Ein bisschen verhohlen war es schon, aber ja der Teil war besonders gruselig.
In einer Ansprache gestern hat Selenskyj gesagt, er wäre bereit über Neutralität zu verhandeln. Müsste man als Aufzeichnung finden können.
Willkommen im Forum und Danke für Deinen Beitrag.
Ich entnehme Deinem Beitrag, dass Dir die Rhetorik in der Lage zu aggressiv war. Ich wäre gerne bei Dir. Es ist aber im Nachhinein wichtig, sich zu fragen, wie es zu dieser Situation kam und was unser Land hätte anders machen können.
Zuerst mal zu Putin und Russland: Von wem geht die Aggression denn aus? Das russische Volk wollte diesen Krieg bestimmt nicht, Soldaten sind auch eher Bauern als Könige. Die Oligarchen? Denen geht es doch vor allem um Geld verdienen. Also bleibt eigentlich nur Putin, der sein Land in den letzten Jahrzehnten gesetzlich vollkommen auf sich ausgerichtet hat.

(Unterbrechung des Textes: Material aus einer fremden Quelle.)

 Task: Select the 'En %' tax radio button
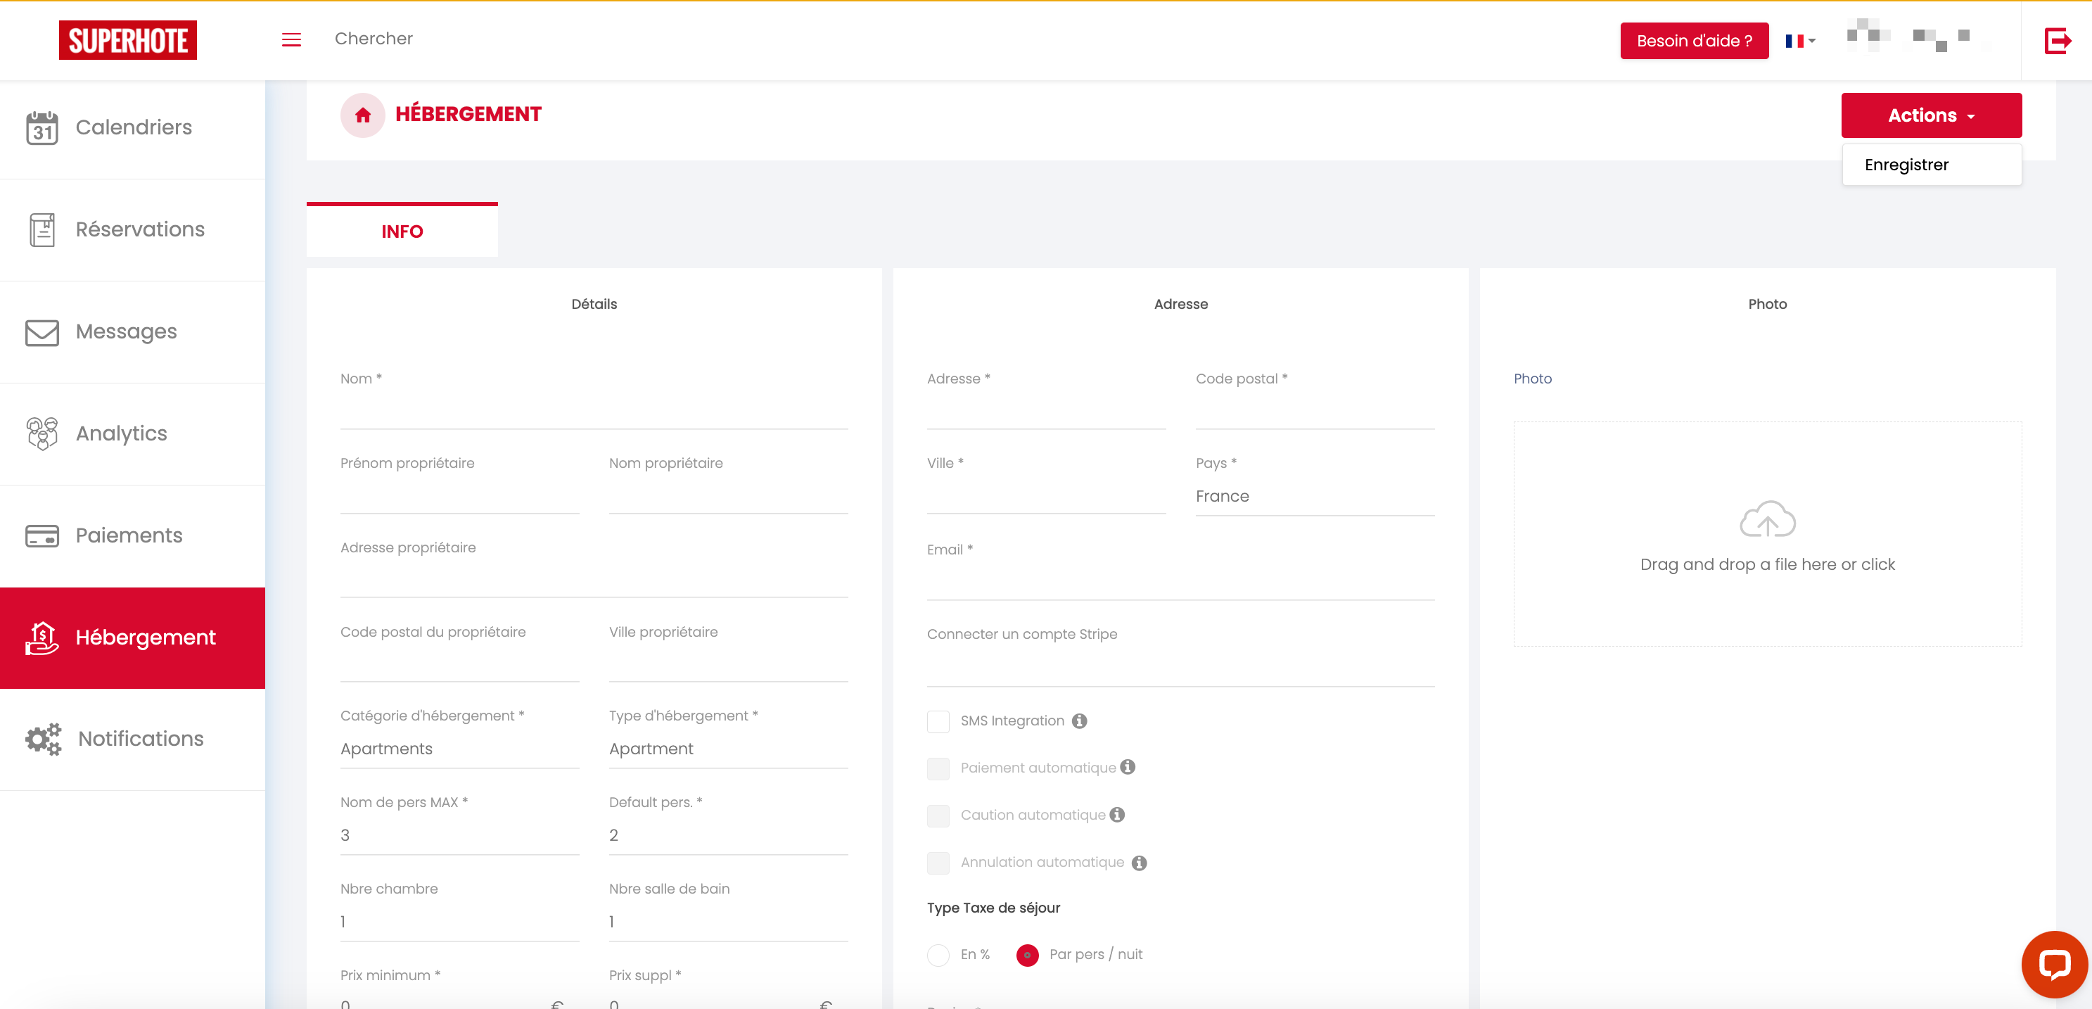938,955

Unsere Politik der gegenseitigen Bindung durch wirtschaftliche Abhängigkeit hat jedenfalls nicht den erwünschten Erfolg gehabt. Vielmehr (auch in China) bringt es uns vor allem Abhängigkeiten.
Was hätten wir also tun können?
Das Reden hat Putin jedenfalls nie ernst genommen und sich teilweise öffentlich über Vereinbarungen lustig gemacht.
Was also tun gegen eine Militärmacht?
Man kommt nicht umhin, zumindest Drohpotential aufbauen zu können, in der Hoffnung, dass man es nicht einsetzen muss. Den glaubwürdigen Eindruck aber erwecken, dass man dazu jederzeit bereit wäre, muss man auch.